## START Data supplied
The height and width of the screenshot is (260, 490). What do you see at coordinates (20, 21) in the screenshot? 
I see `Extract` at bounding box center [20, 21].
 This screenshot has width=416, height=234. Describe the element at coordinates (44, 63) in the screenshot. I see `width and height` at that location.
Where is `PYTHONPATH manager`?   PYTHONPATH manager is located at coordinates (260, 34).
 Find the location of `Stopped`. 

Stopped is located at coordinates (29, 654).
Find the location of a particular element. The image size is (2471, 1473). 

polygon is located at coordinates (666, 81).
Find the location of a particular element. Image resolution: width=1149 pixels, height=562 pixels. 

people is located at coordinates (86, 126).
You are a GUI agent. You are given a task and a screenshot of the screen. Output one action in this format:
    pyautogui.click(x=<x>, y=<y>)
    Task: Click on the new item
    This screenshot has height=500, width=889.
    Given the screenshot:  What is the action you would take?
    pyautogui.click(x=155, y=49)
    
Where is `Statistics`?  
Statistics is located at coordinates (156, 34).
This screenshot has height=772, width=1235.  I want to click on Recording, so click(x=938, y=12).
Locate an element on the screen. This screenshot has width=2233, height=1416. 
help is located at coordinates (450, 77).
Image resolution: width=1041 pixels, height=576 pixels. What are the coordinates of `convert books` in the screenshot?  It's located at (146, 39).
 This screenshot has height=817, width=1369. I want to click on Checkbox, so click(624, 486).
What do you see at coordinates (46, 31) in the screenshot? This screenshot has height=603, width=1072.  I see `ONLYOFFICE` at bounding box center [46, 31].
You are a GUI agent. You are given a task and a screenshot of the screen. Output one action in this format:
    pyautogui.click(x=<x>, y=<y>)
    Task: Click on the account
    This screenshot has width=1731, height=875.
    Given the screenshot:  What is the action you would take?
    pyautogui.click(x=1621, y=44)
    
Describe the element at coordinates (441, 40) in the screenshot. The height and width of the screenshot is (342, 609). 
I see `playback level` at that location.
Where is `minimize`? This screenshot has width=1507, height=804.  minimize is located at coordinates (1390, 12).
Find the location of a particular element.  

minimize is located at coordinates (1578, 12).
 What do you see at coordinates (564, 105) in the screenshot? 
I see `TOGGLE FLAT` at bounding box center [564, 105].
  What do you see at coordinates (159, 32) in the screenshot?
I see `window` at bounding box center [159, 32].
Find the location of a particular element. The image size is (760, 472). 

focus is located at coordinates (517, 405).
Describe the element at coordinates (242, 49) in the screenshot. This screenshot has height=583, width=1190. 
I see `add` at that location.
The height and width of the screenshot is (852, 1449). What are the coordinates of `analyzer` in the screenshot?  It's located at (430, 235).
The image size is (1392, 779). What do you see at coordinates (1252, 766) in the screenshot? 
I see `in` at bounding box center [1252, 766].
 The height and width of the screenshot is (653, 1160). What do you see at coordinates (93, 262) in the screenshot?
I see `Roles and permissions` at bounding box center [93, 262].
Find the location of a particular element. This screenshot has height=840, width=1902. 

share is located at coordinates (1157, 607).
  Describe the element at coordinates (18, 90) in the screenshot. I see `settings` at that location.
## END Data supplied
#### Challenge
Turn all the records above into a numbered list with one line per item, and skip the blank lines.

#### Exercise result
1. The height and width of the screenshot is (260, 490). What do you see at coordinates (20, 21) in the screenshot? 
2. I see `Extract` at bounding box center [20, 21].
3.  This screenshot has width=416, height=234. Describe the element at coordinates (44, 63) in the screenshot. I see `width and height` at that location.
4. Where is `PYTHONPATH manager`?   PYTHONPATH manager is located at coordinates (260, 34).
5.  Find the location of `Stopped`. 
6. Stopped is located at coordinates (29, 654).
7. Find the location of a particular element. The image size is (2471, 1473). 
8. polygon is located at coordinates (666, 81).
9. Find the location of a particular element. Image resolution: width=1149 pixels, height=562 pixels. 
10. people is located at coordinates (86, 126).
11. You are a GUI agent. You are given a task and a screenshot of the screen. Output one action in this format:
12.     pyautogui.click(x=<x>, y=<y>)
13.     Task: Click on the new item
14.     This screenshot has height=500, width=889.
15.     Given the screenshot:  What is the action you would take?
16.     pyautogui.click(x=155, y=49)
17. Where is `Statistics`?  
18. Statistics is located at coordinates (156, 34).
19. This screenshot has height=772, width=1235.  I want to click on Recording, so click(x=938, y=12).
20. Locate an element on the screen. This screenshot has width=2233, height=1416. 
21. help is located at coordinates (450, 77).
22. Image resolution: width=1041 pixels, height=576 pixels. What are the coordinates of `convert books` in the screenshot?  It's located at (146, 39).
23.  This screenshot has height=817, width=1369. I want to click on Checkbox, so click(624, 486).
24. What do you see at coordinates (46, 31) in the screenshot? This screenshot has height=603, width=1072.  I see `ONLYOFFICE` at bounding box center [46, 31].
25. You are a GUI agent. You are given a task and a screenshot of the screen. Output one action in this format:
26.     pyautogui.click(x=<x>, y=<y>)
27.     Task: Click on the account
28.     This screenshot has width=1731, height=875.
29.     Given the screenshot:  What is the action you would take?
30.     pyautogui.click(x=1621, y=44)
31. Describe the element at coordinates (441, 40) in the screenshot. The height and width of the screenshot is (342, 609). 
32. I see `playback level` at that location.
33. Where is `minimize`? This screenshot has width=1507, height=804.  minimize is located at coordinates (1390, 12).
34. Find the location of a particular element.  
35. minimize is located at coordinates (1578, 12).
36.  What do you see at coordinates (564, 105) in the screenshot? 
37. I see `TOGGLE FLAT` at bounding box center [564, 105].
38.   What do you see at coordinates (159, 32) in the screenshot?
39. I see `window` at bounding box center [159, 32].
40. Find the location of a particular element. The image size is (760, 472). 
41. focus is located at coordinates (517, 405).
42. Describe the element at coordinates (242, 49) in the screenshot. This screenshot has height=583, width=1190. 
43. I see `add` at that location.
44. The height and width of the screenshot is (852, 1449). What are the coordinates of `analyzer` in the screenshot?  It's located at (430, 235).
45. The image size is (1392, 779). What do you see at coordinates (1252, 766) in the screenshot? 
46. I see `in` at bounding box center [1252, 766].
47.  The height and width of the screenshot is (653, 1160). What do you see at coordinates (93, 262) in the screenshot?
48. I see `Roles and permissions` at bounding box center [93, 262].
49. Find the location of a particular element. This screenshot has height=840, width=1902. 
50. share is located at coordinates (1157, 607).
51.   Describe the element at coordinates (18, 90) in the screenshot. I see `settings` at that location.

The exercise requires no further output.